The discovery was made by Shrinath Kavade, professor, Art, Commerce and Science College, Lanja in Ratnagiri; Subhash Deokule, University of Pune; P Lakshminarasimhan, Botanical Survey of India, Howrah; Prakash Diwekar, Botanical Survey of India, Western Regional Centre, Pune; and Sachin Punekar of Agharkar Research Institute.
It was between 2005 and 2010 that the team carried out the survey in the park and collected samples of different plant species.
Kavade said, “The species is called Belosynapsis vivipara, which was found along the backwaters of Warana river across Sahyadri range. The genus Belosynapsis is represented by five species distributed from South Asia to New Guinea. In India, however, it is represented by three species, namely, B epiphytica, B kewensis and B vivipara.”
In India this particular species of the plant was last seen in 1851 at the Karva ghat area of the Western Ghats. This place lies on the border of three Indian states- Goa, Maharashtra and Karnataka. The recent discovery however, was in the northern tip of Maharashtra, showing that the plant might have a very wide range.
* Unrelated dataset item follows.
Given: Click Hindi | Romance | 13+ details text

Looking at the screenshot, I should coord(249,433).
Punekar said, “The specimens found in 1851 were from Parva Ghat, which lies at the junction of Maharashtra, Goa and Karnataka, while the latest discovery was in the northern-most extension of the northern Western Ghats of Maharashtra. The distance between the two points is sizable and a thorough study of the area lying in between could further lead to similar discoveries, which will go a long way in conserving this threatened plant species.”
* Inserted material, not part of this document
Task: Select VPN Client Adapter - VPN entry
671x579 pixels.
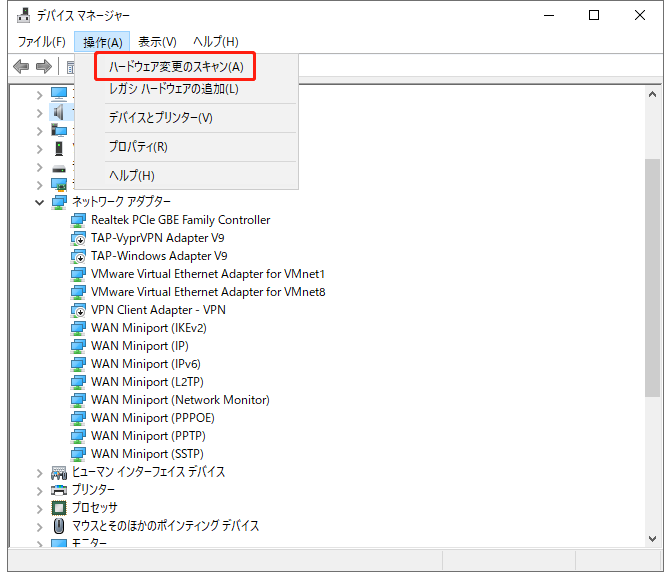Action: 158,310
The team found 100 such plants growing on large tree trunks in the riparian forest patches of Male and Patharpunj villages in Chandoli national park. The plants were growing at a very high elevation on densely moss covered tree trunks and branches of trees in shady, semi-evergreen riparian forests.
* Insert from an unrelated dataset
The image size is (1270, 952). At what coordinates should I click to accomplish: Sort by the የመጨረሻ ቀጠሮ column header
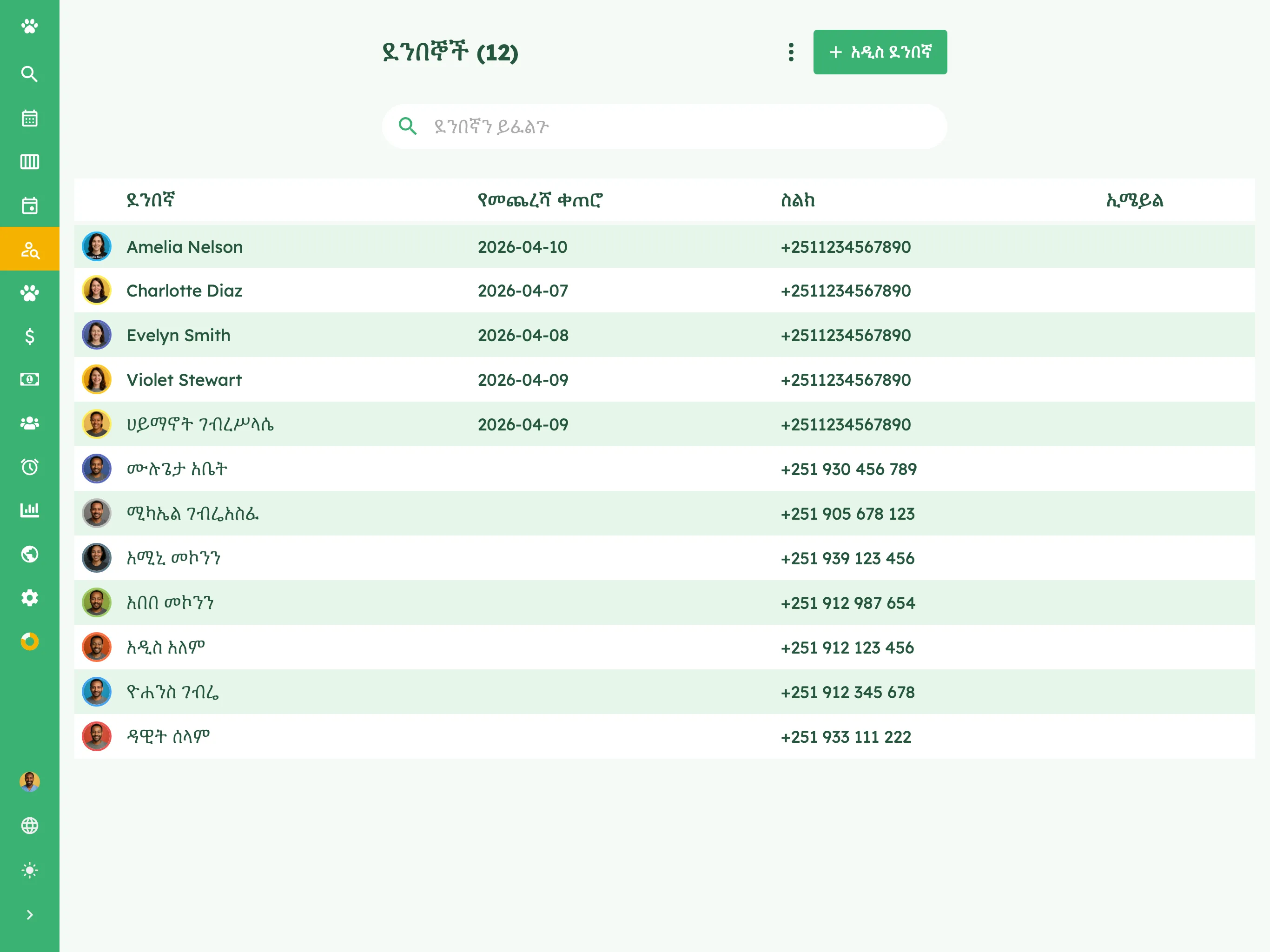(540, 200)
“This species is on the verge of extinction and is equally important to biodiversity. Thus, before declaring any area as protected, certain species of the flora and fauna should be given due importance. Also, total protection should be given to the riparian forest areas of Chandoli national park for conservation of this vulnerable and endemic species. Ex-situ conservation and domestication of the species in greenhouses and gardens for future survival, besides its re-introduction in wild and similar habitats is imperative,” Punekar said.
About the Plant
Name – Belosynapsis vivipara
Description – It is an epiphytic (a plant that grows upon another plant ) herb that grows at high elevation on moss covered tree branches and stems. The species was found in a forest near a river bed, called as a riparian forest. The plant is tender with small roots and hair on the leaves and stem. Flowering occurs between July and October.